使用 Accelerate 加速Qwen2多卡推理失败 Failed to inference on multiple GPUs using accelerate

Question

使用 Accelerate 加速Qwen2多卡推理失败 Failed to inference on multiple GPUs using accelerate

pillowsofwind opened this issue 2 months ago · comments

Hello,

I try to use accelerate==0.32.1 to assist fast batch inference on GPU.
However, I encounter the following issue when using multiple-GPU:

...
  File "/data/conda_envs/inference/lib/python3.9/site-packages/torch/nn/modules/module.py", line 1532, in _wrapped_call_impl
    return self._call_impl(*args, **kwargs)
  File "/data/conda_envs/inference/lib/python3.9/site-packages/torch/nn/modules/module.py", line 1541, in _call_impl
    return forward_call(*args, **kwargs)
  File "/data/conda_envs/inference/lib/python3.9/site-packages/accelerate/hooks.py", line 169, in new_forward
    output = module._old_forward(*args, **kwargs)
  File "/data/conda_envs/inference/lib/python3.9/site-packages/transformers/models/qwen2/modeling_qwen2.py", line 1235, in forward
    logits = self.lm_head(hidden_states)
  File "/data/conda_envs/inference/lib/python3.9/site-packages/torch/nn/modules/module.py", line 1532, in _wrapped_call_impl
    return self._call_impl(*args, **kwargs)
  File "/data/conda_envs/inference/lib/python3.9/site-packages/torch/nn/modules/module.py", line 1541, in _call_impl
    return forward_call(*args, **kwargs)
  File "/data/conda_envs/inference/lib/python3.9/site-packages/accelerate/hooks.py", line 169, in new_forward
    output = module._old_forward(*args, **kwargs)
  File "/data/conda_envs/inference/lib/python3.9/site-packages/torch/nn/modules/linear.py", line 116, in forward
    return F.linear(input, self.weight, self.bias)
RuntimeError: CUDA error: CUBLAS_STATUS_EXECUTION_FAILED when calling `cublasSgemm( handle, opa, opb, m, n, k, &alpha, a, lda, b, ldb, &beta, c, ldc)`
../aten/src/ATen/native/cuda/IndexKernel.cu:92: operator(): block: [0,0,0], thread: [64,0,0] Assertion `-sizes[i] <= index && index < sizes[i] && "index out of bounds"` failed.
../aten/src/ATen/native/cuda/IndexKernel.cu:92: operator(): block: [0,0,0], thread: [65,0,0] Assertion `-sizes[i] <= index && index < sizes[i] && "index out of bounds"` failed.
../aten/src/ATen/native/cuda/IndexKernel.cu:92: operator(): block: [0,0,0], thread: [66,0,0] Assertion `-sizes[i] <= index && index < sizes[i] && "index out of bounds"` failed.
...

It seems the an issue with accelerate/hooks.py, but I don't know the exact bug here.

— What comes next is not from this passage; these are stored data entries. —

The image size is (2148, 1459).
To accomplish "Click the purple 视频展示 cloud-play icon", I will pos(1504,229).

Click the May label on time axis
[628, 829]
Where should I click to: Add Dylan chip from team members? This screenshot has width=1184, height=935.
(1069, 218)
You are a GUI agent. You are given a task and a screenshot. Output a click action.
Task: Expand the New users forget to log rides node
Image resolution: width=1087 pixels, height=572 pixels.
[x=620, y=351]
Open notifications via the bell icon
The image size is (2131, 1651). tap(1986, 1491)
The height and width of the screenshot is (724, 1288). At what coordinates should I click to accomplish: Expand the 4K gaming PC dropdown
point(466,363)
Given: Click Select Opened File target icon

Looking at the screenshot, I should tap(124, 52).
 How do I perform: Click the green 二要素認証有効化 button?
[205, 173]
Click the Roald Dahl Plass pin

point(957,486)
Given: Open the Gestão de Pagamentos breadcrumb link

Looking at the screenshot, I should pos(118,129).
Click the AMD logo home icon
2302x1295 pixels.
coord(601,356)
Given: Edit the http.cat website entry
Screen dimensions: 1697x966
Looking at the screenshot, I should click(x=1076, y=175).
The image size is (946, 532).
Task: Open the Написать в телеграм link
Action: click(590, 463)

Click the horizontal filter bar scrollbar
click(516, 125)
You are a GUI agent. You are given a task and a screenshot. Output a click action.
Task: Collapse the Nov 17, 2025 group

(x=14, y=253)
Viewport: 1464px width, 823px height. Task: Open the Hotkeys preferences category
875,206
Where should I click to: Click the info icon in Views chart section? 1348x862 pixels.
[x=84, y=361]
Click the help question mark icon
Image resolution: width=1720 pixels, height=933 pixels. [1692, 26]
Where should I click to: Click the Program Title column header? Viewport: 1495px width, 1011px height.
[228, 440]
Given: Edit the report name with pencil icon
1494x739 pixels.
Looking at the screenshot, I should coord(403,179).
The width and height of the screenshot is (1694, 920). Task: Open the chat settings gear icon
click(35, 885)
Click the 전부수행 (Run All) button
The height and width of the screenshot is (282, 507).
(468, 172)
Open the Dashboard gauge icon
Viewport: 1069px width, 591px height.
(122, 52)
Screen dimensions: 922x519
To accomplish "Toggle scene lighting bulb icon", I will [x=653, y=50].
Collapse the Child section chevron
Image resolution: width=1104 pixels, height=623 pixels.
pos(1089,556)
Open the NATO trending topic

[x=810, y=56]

My code works fine using a single GPU.

Ren Xuancheng · Answer 1 · Tue Jul 23 2024 19:28:57 GMT+0800 (China Standard Time)

hi, there are similar ones reported and it is likely caused by nvidia driver; please search the issues first.

Rongwu Xu · Answer 2 · Wed Jul 24 2024 12:00:02 GMT+0800 (China Standard Time)

Thanks for replying, I find #331 and you may close this now.